28. Il débute par le triste sort de Judas, dont il a été seul à parler: "Alors Judas, dit-il, qui l'avait livré, voyant que Jésus avait été condamné, rapporta, poussé parle repentir, les trente pièces d'argent aux princes des prêtres et aux anciens du peuple, en leur disant: J'ai péché en livrant le sang innocent. Mais ils lui répondirent: Que nous importe? c'est ton affaire. Jettant alors les pièces d'argent dans le temple, il s'en alla et se pendit. Mais les princes des prêtres après avoir recueilli l'argent se dirent: Il n'est pas permis de le mettre dans le trésor du temple, parce que c'est le prix du sang.
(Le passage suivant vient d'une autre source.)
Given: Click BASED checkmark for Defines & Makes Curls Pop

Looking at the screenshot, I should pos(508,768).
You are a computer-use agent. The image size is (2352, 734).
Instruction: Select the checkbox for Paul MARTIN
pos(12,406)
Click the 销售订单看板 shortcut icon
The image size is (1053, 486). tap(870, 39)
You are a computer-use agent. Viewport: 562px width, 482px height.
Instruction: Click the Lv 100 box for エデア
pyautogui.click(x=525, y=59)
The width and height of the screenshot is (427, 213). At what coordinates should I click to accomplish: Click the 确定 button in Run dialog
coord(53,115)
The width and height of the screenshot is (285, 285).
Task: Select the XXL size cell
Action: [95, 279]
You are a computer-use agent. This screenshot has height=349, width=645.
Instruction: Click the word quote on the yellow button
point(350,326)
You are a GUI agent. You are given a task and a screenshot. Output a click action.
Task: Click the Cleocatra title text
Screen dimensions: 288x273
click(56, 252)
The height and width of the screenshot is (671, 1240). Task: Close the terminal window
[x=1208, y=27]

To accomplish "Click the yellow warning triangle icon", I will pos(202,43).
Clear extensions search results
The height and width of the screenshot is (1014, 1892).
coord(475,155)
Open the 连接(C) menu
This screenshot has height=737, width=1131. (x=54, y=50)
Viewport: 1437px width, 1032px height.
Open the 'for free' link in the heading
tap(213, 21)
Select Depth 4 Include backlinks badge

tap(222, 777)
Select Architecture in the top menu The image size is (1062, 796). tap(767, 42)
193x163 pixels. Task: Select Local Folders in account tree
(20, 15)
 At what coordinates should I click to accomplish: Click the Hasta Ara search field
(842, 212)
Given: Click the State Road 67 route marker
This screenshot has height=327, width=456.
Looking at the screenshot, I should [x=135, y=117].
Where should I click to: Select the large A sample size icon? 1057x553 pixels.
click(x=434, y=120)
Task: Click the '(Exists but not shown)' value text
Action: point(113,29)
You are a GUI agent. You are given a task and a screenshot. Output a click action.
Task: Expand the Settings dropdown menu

Ayant donc délibéré à ce sujet, ils achetèrent le champ d'un potier, pour la sépulture des étrangers. C'est pour cela que ce champ fut appelé Haceldama, c'est-à-dire le champ du sang, nom qu'il porte encore aujourd'hui. Alors fut accomplie cette parole du prophète Jérémie: Ils ont reçu les trente pièces d'argent, "somme donnée pour le paiement de celui qui a été mis à prix par les enfants d'Israël, et ils en ont acheté le champ d'un potier, ainsi

1 Mt 26,59-75 Mc 14,55-72. - 2 Jn 18,28.

que le Seigneur me l'a fait entendre.

29. Peut-être va-t-on se laisser ébranler par cette considération que ce passage ne se trouve nulle part dans les prophéties de Jérémie et dès lors qu'on ne peut plus ajouter foi à la véracité évangélique. Mais d'abord il ne faut pas oublier que le mot: Jérémie, ne se trouve pas dans tous les exemplaires des Évangiles; on n'y voit que le mot prophète. Pourquoi ne pas admettre qu'on ne doit regarder en ce point, comme dignes de confiance, que les exemplaires qui ne portent pas le nom de Jérémie? En effet, ce texte se trouve réellement dans la prophétie de Zacharie. Il suit de là que les exemplaires quï portent le nom de Jérémie ont été interpolés; car ou bien ils doivent porter le nom de Zacharie, ou bien ils doivent ne parler que d'un prophète en général, et ce prophète c'est Zacharie. Ceux à qui ce moyen de défense sourit, peuvent s'en servir: pour moi il ne me sourit point, précisément parce que je rencontre un trop grand nombre d'exemplaires qui portent le nom de Jérémie. De plus, les auteurs qui ont fait des manuscrits grecs une étude particulière, ont trouvé que même les plus anciens portaient ce nom de Jérémie. Or, quel avantage pouvait-il y avoir à commettre une interpolation mensongère, dans ce cas en particulier? Au contraire l'impossibilité où l'on était de vérifier ce texte dans Jérémie a pu déterminer une ignorance audacieuse à effacer le nom de ce prophète afin d'enlever ainsi toute la difficulté.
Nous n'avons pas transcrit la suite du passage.